◆ **Description of the task**
Lay out the entries below as a Markdown table with the columns Row and Line. Begin at the first line of the entries and stop after the line that contains "click(54, 135)", numbering each line and leaving out blank lines.

◆ **Dataset entries**

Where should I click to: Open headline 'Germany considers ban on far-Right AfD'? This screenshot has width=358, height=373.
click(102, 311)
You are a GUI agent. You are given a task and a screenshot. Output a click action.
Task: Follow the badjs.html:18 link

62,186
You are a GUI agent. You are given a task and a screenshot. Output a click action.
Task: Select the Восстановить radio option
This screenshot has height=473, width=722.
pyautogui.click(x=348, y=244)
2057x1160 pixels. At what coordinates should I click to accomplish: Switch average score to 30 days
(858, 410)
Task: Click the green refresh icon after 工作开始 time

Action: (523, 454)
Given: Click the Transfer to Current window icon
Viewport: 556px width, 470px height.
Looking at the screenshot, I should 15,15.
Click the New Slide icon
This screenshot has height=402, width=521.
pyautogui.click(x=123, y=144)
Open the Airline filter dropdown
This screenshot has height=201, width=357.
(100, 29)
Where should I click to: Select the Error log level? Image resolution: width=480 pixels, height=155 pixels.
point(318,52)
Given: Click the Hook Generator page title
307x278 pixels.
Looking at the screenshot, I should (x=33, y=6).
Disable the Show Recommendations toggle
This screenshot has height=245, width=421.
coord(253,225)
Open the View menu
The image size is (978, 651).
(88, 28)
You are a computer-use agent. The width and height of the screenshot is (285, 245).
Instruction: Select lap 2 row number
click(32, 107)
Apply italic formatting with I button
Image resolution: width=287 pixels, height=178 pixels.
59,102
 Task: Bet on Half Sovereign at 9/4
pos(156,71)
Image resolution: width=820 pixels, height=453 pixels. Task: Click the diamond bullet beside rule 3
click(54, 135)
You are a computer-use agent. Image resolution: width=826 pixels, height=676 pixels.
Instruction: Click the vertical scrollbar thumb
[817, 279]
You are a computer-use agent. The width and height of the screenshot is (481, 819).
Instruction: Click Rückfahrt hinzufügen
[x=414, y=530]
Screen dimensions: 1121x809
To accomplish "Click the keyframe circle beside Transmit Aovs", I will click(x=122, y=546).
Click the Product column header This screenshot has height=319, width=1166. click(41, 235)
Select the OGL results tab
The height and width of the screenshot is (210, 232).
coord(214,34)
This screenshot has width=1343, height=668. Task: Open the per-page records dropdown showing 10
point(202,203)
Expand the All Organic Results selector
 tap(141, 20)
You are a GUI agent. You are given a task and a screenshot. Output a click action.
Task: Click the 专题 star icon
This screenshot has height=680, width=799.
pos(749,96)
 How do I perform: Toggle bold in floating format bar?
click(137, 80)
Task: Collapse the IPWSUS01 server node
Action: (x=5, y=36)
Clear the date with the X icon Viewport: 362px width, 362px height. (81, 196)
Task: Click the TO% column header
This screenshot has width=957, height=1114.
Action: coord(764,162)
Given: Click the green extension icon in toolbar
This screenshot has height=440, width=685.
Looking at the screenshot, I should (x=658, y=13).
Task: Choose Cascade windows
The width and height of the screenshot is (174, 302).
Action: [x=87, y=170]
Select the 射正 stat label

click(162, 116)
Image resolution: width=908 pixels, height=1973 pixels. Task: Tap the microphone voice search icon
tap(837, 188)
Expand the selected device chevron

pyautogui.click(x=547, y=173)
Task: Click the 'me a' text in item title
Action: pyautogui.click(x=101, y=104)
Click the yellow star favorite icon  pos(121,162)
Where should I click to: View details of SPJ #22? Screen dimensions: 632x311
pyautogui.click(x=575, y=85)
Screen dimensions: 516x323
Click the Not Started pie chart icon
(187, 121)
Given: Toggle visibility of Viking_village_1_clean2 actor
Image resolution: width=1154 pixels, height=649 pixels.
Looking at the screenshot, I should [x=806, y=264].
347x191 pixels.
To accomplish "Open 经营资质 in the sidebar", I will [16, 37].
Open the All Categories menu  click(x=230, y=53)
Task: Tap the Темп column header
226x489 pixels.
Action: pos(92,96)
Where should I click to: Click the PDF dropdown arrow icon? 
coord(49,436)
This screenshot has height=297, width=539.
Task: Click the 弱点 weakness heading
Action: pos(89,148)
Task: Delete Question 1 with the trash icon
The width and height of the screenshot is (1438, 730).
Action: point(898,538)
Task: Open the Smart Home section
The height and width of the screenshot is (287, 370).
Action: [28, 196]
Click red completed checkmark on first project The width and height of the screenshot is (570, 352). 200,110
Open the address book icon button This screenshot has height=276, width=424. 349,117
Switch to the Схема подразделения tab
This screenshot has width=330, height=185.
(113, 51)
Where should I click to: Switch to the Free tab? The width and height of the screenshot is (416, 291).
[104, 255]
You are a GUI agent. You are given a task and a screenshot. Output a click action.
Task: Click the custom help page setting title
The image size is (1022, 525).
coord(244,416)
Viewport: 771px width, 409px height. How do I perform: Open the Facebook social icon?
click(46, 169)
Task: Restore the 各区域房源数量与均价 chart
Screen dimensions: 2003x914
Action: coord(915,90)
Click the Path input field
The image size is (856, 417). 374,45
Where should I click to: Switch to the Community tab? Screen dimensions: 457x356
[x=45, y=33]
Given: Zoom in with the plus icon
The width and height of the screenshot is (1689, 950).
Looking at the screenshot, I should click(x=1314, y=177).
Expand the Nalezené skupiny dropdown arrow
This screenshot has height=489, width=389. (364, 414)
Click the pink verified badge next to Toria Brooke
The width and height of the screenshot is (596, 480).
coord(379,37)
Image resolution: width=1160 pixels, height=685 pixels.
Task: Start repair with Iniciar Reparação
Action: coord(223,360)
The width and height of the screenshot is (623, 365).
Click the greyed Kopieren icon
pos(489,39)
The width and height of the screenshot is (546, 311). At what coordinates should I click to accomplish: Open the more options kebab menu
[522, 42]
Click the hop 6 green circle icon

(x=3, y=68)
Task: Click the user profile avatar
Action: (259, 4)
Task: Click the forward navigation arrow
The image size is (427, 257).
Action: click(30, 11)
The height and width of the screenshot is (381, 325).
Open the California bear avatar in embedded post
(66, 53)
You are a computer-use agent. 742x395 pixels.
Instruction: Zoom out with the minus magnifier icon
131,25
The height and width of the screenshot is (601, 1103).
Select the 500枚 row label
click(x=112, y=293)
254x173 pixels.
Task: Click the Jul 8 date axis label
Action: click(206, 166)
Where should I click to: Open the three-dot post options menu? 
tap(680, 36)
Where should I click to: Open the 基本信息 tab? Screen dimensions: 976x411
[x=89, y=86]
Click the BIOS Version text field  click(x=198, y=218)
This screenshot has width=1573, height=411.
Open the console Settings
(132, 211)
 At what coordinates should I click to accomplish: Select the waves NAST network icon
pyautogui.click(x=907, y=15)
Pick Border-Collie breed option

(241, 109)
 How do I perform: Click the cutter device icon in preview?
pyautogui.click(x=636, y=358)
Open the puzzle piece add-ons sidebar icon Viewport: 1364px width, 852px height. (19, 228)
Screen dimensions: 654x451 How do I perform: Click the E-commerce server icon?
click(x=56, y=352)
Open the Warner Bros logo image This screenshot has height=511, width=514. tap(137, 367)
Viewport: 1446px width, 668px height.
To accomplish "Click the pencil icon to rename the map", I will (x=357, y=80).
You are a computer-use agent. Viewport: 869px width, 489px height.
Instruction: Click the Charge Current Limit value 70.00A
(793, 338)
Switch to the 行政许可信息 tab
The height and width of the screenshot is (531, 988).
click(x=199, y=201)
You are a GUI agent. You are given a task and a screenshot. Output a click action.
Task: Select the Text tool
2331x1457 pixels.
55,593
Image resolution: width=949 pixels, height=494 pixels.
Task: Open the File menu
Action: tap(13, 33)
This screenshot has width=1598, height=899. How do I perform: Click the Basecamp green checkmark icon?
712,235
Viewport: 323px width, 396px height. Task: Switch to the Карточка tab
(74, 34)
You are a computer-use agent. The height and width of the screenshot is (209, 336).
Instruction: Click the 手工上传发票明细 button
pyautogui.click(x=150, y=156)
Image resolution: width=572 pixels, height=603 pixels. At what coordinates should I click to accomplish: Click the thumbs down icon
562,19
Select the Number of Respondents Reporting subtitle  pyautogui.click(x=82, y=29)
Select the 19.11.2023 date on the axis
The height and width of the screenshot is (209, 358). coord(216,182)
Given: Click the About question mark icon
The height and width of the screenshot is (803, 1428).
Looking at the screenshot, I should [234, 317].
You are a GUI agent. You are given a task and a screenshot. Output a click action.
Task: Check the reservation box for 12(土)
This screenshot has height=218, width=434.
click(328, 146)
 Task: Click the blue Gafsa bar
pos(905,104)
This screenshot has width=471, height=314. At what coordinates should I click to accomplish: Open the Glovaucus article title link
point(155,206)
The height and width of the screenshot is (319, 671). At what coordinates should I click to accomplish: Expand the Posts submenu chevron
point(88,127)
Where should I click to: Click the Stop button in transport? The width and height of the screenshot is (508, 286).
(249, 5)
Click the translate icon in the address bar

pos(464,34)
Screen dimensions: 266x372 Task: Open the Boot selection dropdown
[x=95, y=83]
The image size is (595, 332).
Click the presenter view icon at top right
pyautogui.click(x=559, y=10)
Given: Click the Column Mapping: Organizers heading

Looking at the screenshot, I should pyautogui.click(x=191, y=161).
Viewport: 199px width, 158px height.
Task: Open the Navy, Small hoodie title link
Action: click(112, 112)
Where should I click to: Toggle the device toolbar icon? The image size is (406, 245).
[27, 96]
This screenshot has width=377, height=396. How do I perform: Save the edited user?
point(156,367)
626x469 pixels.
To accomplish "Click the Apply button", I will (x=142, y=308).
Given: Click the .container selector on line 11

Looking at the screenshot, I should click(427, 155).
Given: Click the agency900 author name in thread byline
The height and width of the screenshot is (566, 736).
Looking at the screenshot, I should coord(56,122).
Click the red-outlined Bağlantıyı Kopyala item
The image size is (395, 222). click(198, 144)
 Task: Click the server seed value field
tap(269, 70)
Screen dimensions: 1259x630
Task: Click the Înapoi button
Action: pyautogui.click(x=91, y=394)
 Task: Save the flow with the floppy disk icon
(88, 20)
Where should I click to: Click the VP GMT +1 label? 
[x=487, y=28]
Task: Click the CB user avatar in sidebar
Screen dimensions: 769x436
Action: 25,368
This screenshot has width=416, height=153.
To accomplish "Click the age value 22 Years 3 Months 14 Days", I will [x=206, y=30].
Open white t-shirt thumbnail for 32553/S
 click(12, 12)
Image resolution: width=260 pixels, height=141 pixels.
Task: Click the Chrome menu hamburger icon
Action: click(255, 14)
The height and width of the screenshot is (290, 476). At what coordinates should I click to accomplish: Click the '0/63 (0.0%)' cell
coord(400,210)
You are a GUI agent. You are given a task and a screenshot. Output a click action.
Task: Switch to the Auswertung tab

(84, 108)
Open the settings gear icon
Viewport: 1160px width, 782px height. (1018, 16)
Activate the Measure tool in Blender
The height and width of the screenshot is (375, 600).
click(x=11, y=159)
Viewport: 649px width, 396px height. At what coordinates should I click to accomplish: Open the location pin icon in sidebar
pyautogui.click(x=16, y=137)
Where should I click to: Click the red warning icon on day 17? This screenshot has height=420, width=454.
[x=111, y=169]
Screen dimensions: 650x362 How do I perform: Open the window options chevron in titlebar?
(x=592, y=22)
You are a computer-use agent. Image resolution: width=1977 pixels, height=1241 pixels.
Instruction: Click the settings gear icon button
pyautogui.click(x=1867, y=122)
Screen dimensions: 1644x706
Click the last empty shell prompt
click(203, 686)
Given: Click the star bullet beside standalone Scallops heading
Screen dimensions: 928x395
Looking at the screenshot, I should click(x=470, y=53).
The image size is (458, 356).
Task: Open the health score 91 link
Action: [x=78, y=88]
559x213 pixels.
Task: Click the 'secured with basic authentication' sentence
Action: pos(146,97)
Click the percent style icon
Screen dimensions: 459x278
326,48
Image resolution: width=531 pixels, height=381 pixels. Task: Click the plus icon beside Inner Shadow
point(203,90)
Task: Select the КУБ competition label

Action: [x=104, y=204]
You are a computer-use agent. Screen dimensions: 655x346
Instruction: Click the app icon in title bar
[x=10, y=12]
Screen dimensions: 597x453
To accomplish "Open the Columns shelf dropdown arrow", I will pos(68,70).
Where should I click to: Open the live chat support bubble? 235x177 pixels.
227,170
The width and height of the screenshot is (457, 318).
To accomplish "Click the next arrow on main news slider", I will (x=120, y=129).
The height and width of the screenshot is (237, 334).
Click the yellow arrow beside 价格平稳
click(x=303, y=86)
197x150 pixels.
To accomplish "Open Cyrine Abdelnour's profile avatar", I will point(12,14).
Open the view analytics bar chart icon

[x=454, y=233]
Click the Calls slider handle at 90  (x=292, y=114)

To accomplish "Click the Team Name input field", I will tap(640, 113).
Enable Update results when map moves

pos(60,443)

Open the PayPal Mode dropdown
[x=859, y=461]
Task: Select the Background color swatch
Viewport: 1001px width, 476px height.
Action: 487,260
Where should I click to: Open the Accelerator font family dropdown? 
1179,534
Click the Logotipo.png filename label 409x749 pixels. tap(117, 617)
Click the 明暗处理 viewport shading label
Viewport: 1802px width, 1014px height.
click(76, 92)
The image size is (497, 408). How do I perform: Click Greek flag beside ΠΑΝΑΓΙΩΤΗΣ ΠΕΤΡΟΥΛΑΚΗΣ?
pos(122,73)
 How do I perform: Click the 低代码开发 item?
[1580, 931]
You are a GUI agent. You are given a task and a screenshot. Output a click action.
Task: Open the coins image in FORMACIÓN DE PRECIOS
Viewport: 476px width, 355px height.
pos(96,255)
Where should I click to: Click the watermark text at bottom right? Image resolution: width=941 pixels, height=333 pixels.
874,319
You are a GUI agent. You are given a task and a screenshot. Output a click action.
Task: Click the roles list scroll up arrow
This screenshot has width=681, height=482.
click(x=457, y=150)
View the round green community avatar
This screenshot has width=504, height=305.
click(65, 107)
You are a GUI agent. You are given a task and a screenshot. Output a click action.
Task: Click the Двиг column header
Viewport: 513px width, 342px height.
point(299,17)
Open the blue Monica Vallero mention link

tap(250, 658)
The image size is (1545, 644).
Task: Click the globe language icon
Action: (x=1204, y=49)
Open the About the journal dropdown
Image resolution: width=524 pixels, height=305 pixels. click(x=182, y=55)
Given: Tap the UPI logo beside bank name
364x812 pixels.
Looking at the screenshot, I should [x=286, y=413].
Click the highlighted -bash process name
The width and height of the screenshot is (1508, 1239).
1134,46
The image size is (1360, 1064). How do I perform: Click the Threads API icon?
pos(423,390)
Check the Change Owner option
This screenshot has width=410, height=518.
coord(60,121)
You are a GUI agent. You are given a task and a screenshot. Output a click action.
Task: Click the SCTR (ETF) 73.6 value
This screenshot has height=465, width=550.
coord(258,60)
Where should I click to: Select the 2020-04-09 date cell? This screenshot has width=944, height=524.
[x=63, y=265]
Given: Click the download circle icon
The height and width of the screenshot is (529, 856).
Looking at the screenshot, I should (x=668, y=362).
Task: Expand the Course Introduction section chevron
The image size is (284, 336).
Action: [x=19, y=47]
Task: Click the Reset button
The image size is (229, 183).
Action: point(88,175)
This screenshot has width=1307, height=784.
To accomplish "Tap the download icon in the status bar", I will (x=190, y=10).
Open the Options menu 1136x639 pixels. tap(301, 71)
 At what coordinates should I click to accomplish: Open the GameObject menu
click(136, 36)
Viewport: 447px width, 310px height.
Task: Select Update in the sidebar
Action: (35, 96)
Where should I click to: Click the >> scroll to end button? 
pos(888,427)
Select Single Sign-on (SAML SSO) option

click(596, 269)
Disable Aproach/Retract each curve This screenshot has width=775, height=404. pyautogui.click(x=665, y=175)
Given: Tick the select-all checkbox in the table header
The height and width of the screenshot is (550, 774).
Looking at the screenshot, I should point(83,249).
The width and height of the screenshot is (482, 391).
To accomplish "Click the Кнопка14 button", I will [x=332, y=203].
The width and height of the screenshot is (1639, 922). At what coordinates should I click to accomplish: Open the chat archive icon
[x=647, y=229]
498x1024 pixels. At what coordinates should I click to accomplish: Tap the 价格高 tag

◆ **Task result**
| Row | Line |
|---|---|
| 1 | Where should I click to: Open headline 'Germany considers ban on far-Right AfD'? This screenshot has width=358, height=373. |
| 2 | click(102, 311) |
| 3 | You are a GUI agent. You are given a task and a screenshot. Output a click action. |
| 4 | Task: Follow the badjs.html:18 link |
| 5 | 62,186 |
| 6 | You are a GUI agent. You are given a task and a screenshot. Output a click action. |
| 7 | Task: Select the Восстановить radio option |
| 8 | This screenshot has height=473, width=722. |
| 9 | pyautogui.click(x=348, y=244) |
| 10 | 2057x1160 pixels. At what coordinates should I click to accomplish: Switch average score to 30 days |
| 11 | (858, 410) |
| 12 | Task: Click the green refresh icon after 工作开始 time |
| 13 | Action: (523, 454) |
| 14 | Given: Click the Transfer to Current window icon |
| 15 | Viewport: 556px width, 470px height. |
| 16 | Looking at the screenshot, I should 15,15. |
| 17 | Click the New Slide icon |
| 18 | This screenshot has height=402, width=521. |
| 19 | pyautogui.click(x=123, y=144) |
| 20 | Open the Airline filter dropdown |
| 21 | This screenshot has height=201, width=357. |
| 22 | (100, 29) |
| 23 | Where should I click to: Select the Error log level? Image resolution: width=480 pixels, height=155 pixels. |
| 24 | point(318,52) |
| 25 | Given: Click the Hook Generator page title |
| 26 | 307x278 pixels. |
| 27 | Looking at the screenshot, I should (x=33, y=6). |
| 28 | Disable the Show Recommendations toggle |
| 29 | This screenshot has height=245, width=421. |
| 30 | coord(253,225) |
| 31 | Open the View menu |
| 32 | The image size is (978, 651). |
| 33 | (88, 28) |
| 34 | You are a computer-use agent. The width and height of the screenshot is (285, 245). |
| 35 | Instruction: Select lap 2 row number |
| 36 | click(32, 107) |
| 37 | Apply italic formatting with I button |
| 38 | Image resolution: width=287 pixels, height=178 pixels. |
| 39 | 59,102 |
| 40 |  Task: Bet on Half Sovereign at 9/4 |
| 41 | pos(156,71) |
| 42 | Image resolution: width=820 pixels, height=453 pixels. Task: Click the diamond bullet beside rule 3 |
| 43 | click(54, 135) |